If someone walked into my church on a Sunday morning and told me he or she was there to “manifest the glory of God,” I admit I might be inclined pretty quickly to provide a list of other churches in the community they could attend.

However, the fact is that Paul does make this very clear statement: “And we all, with unveiled face, beholding the glory of the Lord, are being transformed into the same image from one degree of glory to another. For this comes from the Lord who is the Spirit” (2 Corinthians 3:18).

Paul is alluding to the experience of Moses, who had to veil his face when coming from the Lord’s presence because he did not want people gazing on the light. But now the situation is different. Our faces are unashamedly unveiled. There is no need to hide the evidence of God’s presence. On the contrary, we are to advertise it! But how we do this is not through an outward light show. Instead, the glory of God shines through lives that look like Jesus.

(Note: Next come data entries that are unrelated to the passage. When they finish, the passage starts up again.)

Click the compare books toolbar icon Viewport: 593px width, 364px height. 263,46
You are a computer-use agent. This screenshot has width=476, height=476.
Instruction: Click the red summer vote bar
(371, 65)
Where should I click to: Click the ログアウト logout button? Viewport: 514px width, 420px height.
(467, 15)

Why am I so certain about this? Precisely because of Paul’s statement. He says plainly that the glory of God is manifest in our transformation as men and women into the likeness of Christ. It is not beyond God’s ability to perform supernatural signs, but the glory is not in the signs. That is why it I have such a hard time when people report findings of glory clouds, gold dust, angel feathers (?) and the like, and then see in these supernatural signs the true manifestation of the glory of God. When we begin to look like Jesus in our lives, that is when the glory comes.

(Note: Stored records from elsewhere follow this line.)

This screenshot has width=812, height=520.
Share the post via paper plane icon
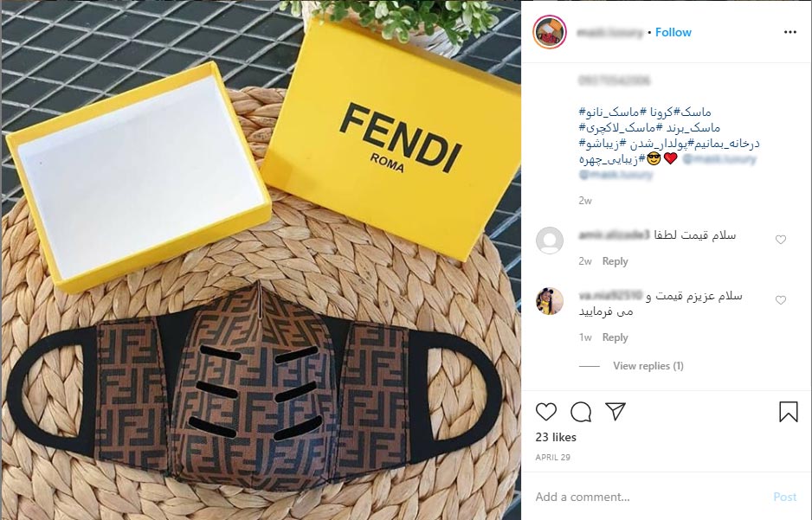click(615, 411)
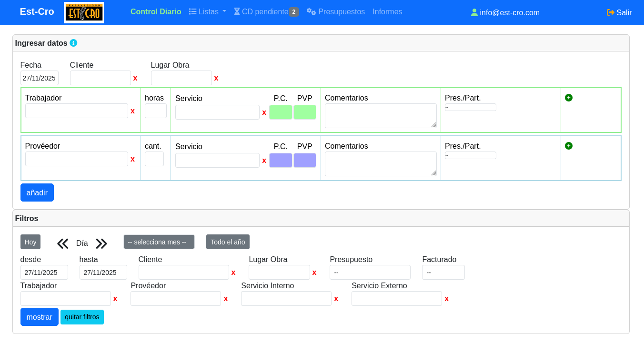Clear the Cliente field with its red x
Viewport: 644px width, 344px height.
(135, 78)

Three things are important about this transformation.

First, unlike with Moses, it is for all of us. It is the plan and purpose of God for every Christian to encounter the presence of the Lord, and to be changed by it.

Second, it is passive. We do not and cannot transform ourselves. We are being transformed by him. Our part is to yield, to give him permission, to submit, to let him have his way. Only he can bring the change.

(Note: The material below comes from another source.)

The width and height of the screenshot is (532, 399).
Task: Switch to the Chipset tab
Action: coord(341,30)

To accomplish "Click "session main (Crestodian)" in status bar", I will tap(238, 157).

Third, it is progressive. This is expressed by the way the Greek phrases it, which means: “we are in the process of being continually transformed.” Manifesting God’s glory in our lives is not a dramatic event. It is not a road to Damascus moment. Paul was converted on the road to Damascus, but was still, many years later, in his own words, “being transformed.” Transformation is a process that lasts our whole lives.

At Pentecost, the temple of God fell out of heaven to earth. The same Holy Spirit who came at Pentecost is at work in your life and mine today. His job is to make us look like Jesus. He transforms our moral and spiritual appearance so that it becomes like his. And as that happens, the glory begins to appear.

Paul wrote a short commentary on the same subject elsewhere. It begins with the words: “If I speak in the tongues of men and of angels,” and it ends with these: “the greatest of these is love.”

Signs may come and go, but as Elijah found out, the glory of God did not reach its highest form in them (see my post, “The thin silence of God,” published May 23/16).

To bear God’s image and to show his glory is our highest destiny and our greatest call.